Prima udienza processo a Maysoon Majidi, Tribunale di Crotone. Credit: Silvia Di Meo
Una liberazione che a gran voce abbiamo sostenuto anche da fuori, animando il presidio indetto per sostenere Maysoon – e la lotta che porta avanti fin dalla terra natia dove è stata perseguitata per il suo impegno – per sostenere Marjan Jamali, che in Calabria è stata colpita dallo stesso tipo di criminalizzazione e tutte le altre persone accusate e detenute con l’accusa di essere “scafiste”, ma non solo. La nostra solidarietà é rivolta infatti verso tutte le persone ingiustamente in carcere, non solo con l’accusa di scafismo. Siamo infatti anche unit3 nella lotta per la liberazione di Heval Talip, persona di origini curde che vive da anni nel sud Italia e si trova attualmente nel carcere di Catania.
Una mobilitazione che si lega alla richiesta di giustizia per tutte le vittime del regime di frontiera e per le loro famiglie, per quelle persone che – prima di arrivare ad essere accusate del reato di scafismo o di essere imprigionate dentro i lager dei Cpr o in altri luoghi privativi – muoiono in mare, lungo le rotte Mediterranee e vengono avvolte dall’oblio e dall’indifferenza.
Presidio per la liberazione di Maysoon Majidi, Tribunale di Crotone.
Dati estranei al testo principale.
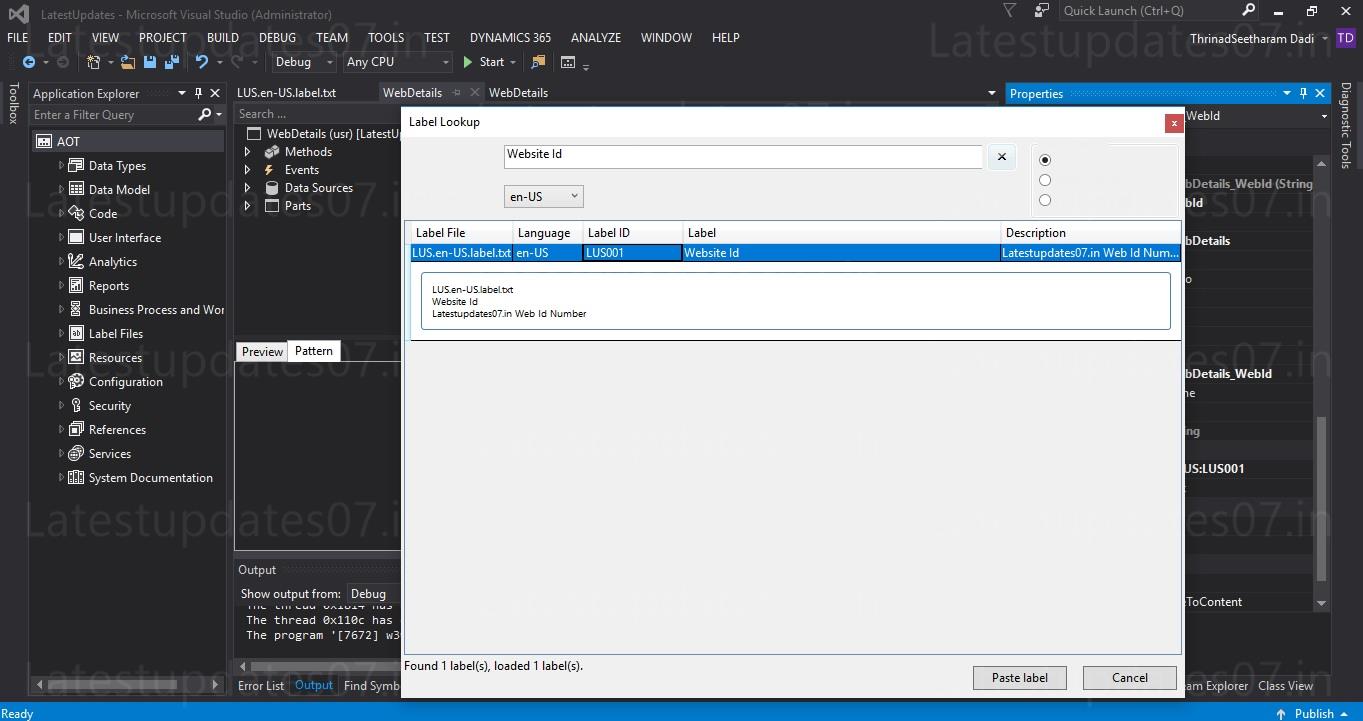The height and width of the screenshot is (721, 1363).
Task: Open the Any CPU platform dropdown
Action: tap(443, 61)
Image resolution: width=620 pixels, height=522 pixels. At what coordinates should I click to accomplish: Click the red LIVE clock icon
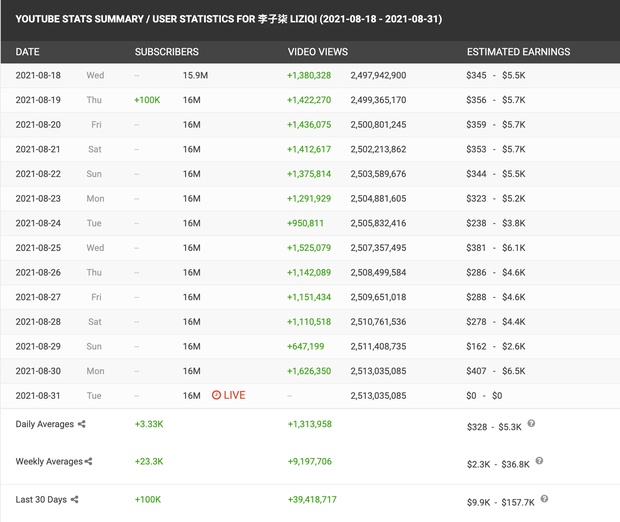(216, 395)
Credit: Silvia Di Meo
Proprio in questi giorni, le indagini della magistratura hanno appurato i ritardi e le omissioni nei soccorsi che hanno determinato la strage di Cutro del 26 febbraio 2023 dove sono morte almeno 94 persone e ne risultano disperse ancora una decina. Che su questa strage ci siano delle responsabilità delle autorità e che il massacro si poteva evitare ora è confermato dall’inchiesta da cui emerge l’accusa di naufragio colposo e omicidio colposo plurimo. Da questa certezza, le domande di verità e giustizia presentate fin dal primo giorno dalle famiglie e dalle persone sopravvissute alla strage si fanno oggi ancora più forti.
Sulla strage di Cutro, l’unico processo finora celebrato è stato proprio quello contro i cosiddetti scafisti, coloro che in quella notte avrebbero guidato la barca Summer Love dalla città turca di Smirne fino alle coste italiane di Cutro. Una logica criminalizzante e punitiva condensata dentro quel famoso Decreto a cui è stato vergognosamente associato il nome del luogo di una strage (Legge 50/2023) che non ha fatto altro che inasprire la repressione contro le persone in movimento, negando loro libertà e diritti.
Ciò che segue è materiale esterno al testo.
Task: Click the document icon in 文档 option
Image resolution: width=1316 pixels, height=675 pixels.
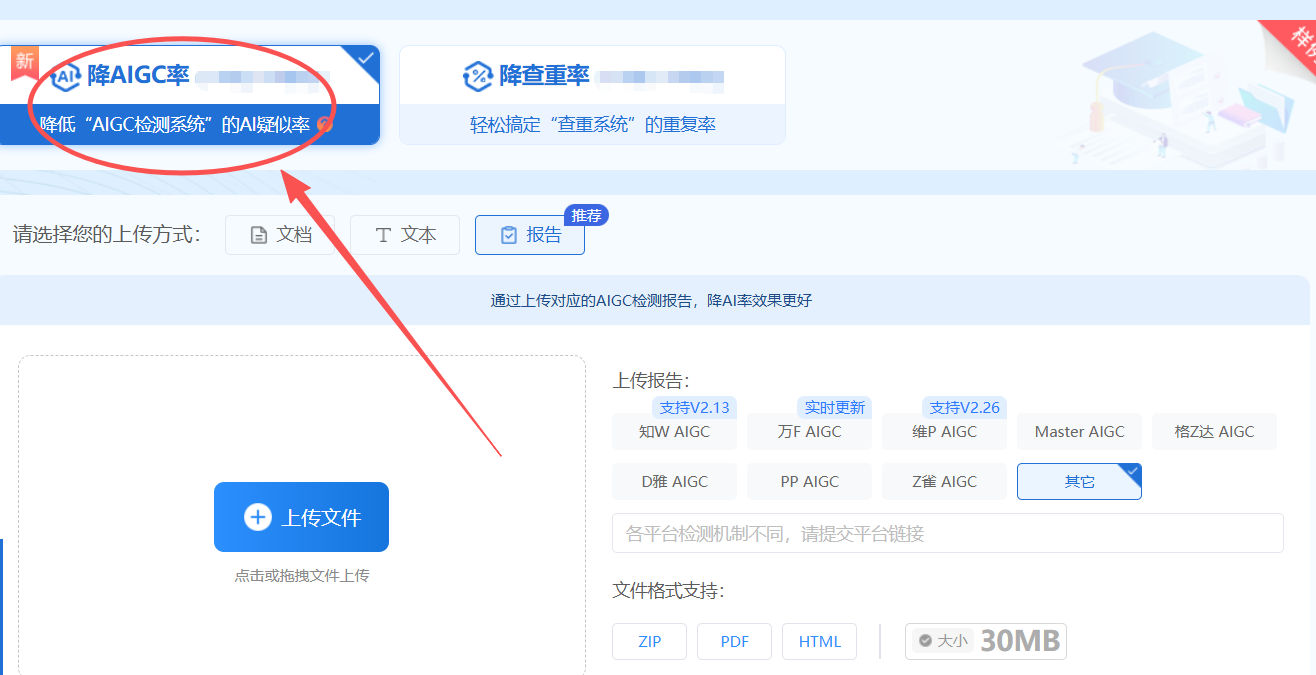Action: click(259, 236)
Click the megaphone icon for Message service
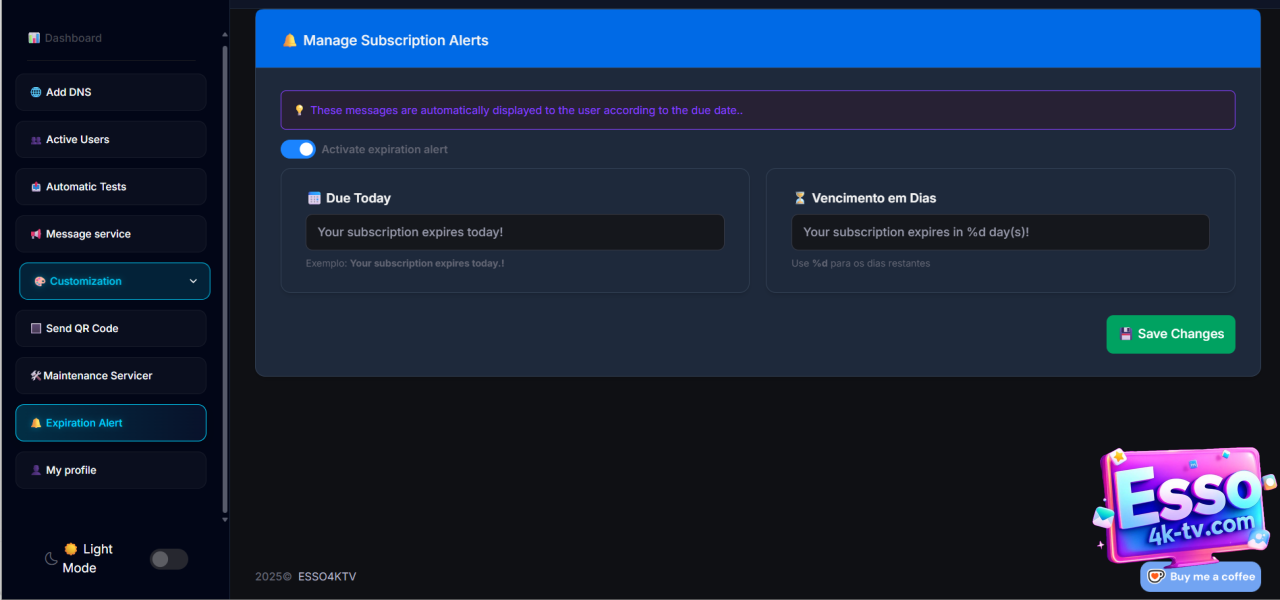The image size is (1280, 600). 36,234
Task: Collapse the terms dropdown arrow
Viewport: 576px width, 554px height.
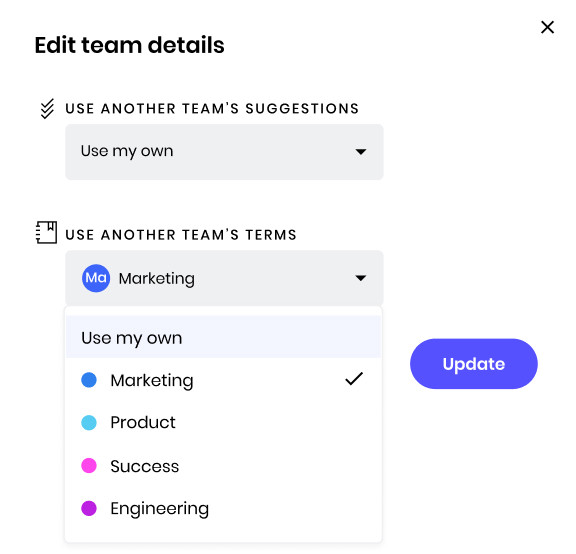Action: point(361,278)
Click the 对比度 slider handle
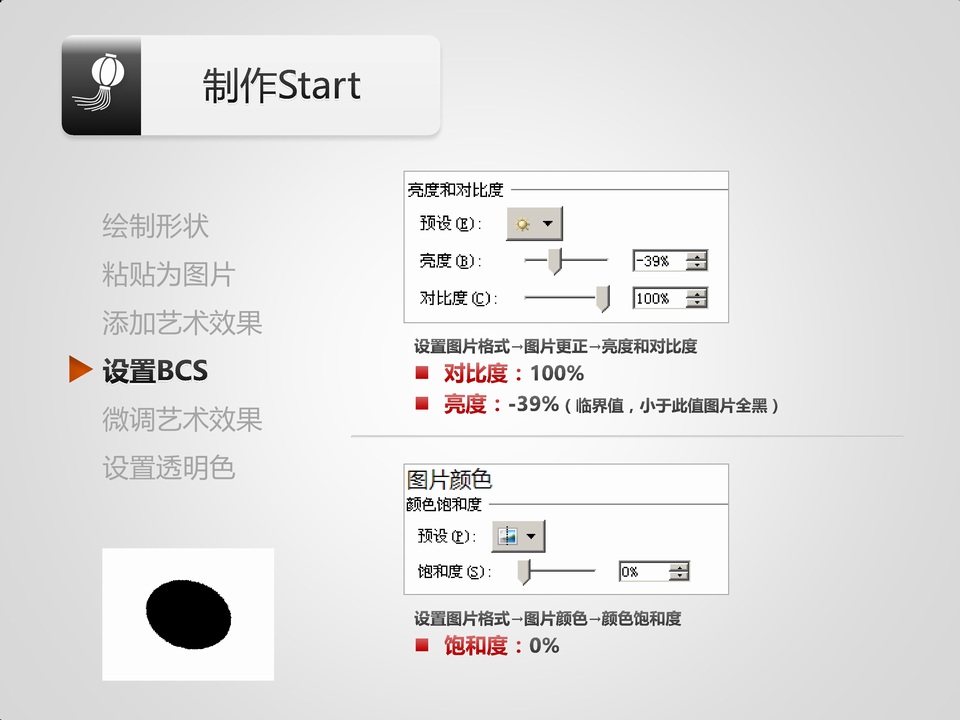Viewport: 960px width, 720px height. pos(602,297)
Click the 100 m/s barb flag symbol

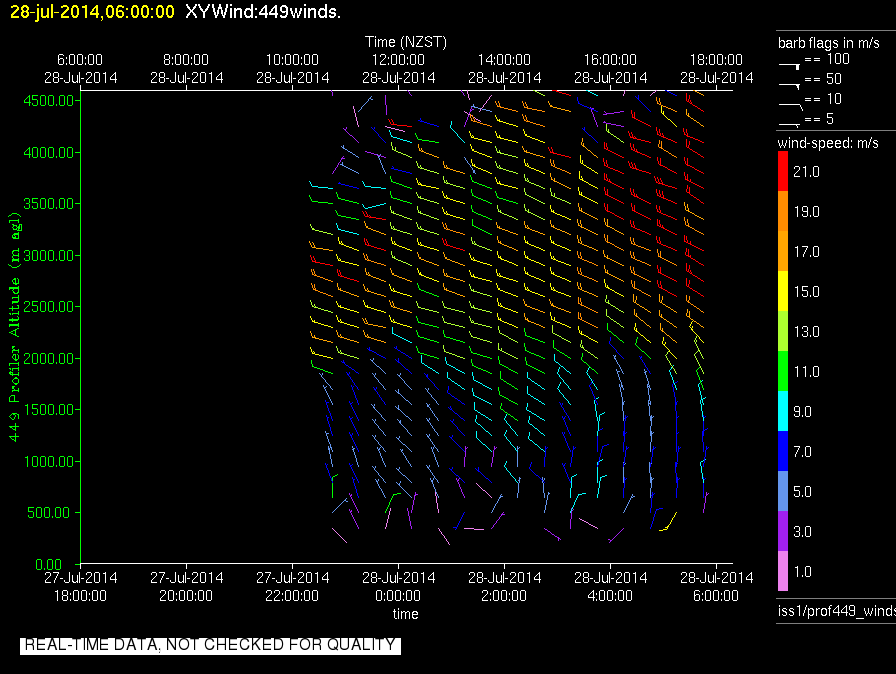790,62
Nonostante sia inevitabilmente provata, dopo 208 giorni di carcere e di giustizia negata, dopo uno sciopero della fame, Maysoon ha dimostrato ancora una volta che la richiesta della sua libertà non è né manipolabile né contrattabile.
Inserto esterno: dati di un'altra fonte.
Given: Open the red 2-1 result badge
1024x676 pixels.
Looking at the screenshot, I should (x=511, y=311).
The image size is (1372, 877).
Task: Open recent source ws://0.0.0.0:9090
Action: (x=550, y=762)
Presidio all’esterno del Tribunale di Crotone. Credit: Silvia Di Meo
Continueremo a sostenere che Cutro non è un Decreto, Cutro è una strage. Continueremo a sostenere che Maysoon non è una scafista, ma una donna libera, un’attivista che lotta e ha lottato per i diritti delle donne e delle persone oppresse.
Oltre le mura di celle e confini – dallo Steccato della morte del 26 febbraio 2023 fino alla gabbia dove Maysoon è ancora ingiustamente ristretta – il grido di libertà e giustizia per tutt3 rimane alto e forte.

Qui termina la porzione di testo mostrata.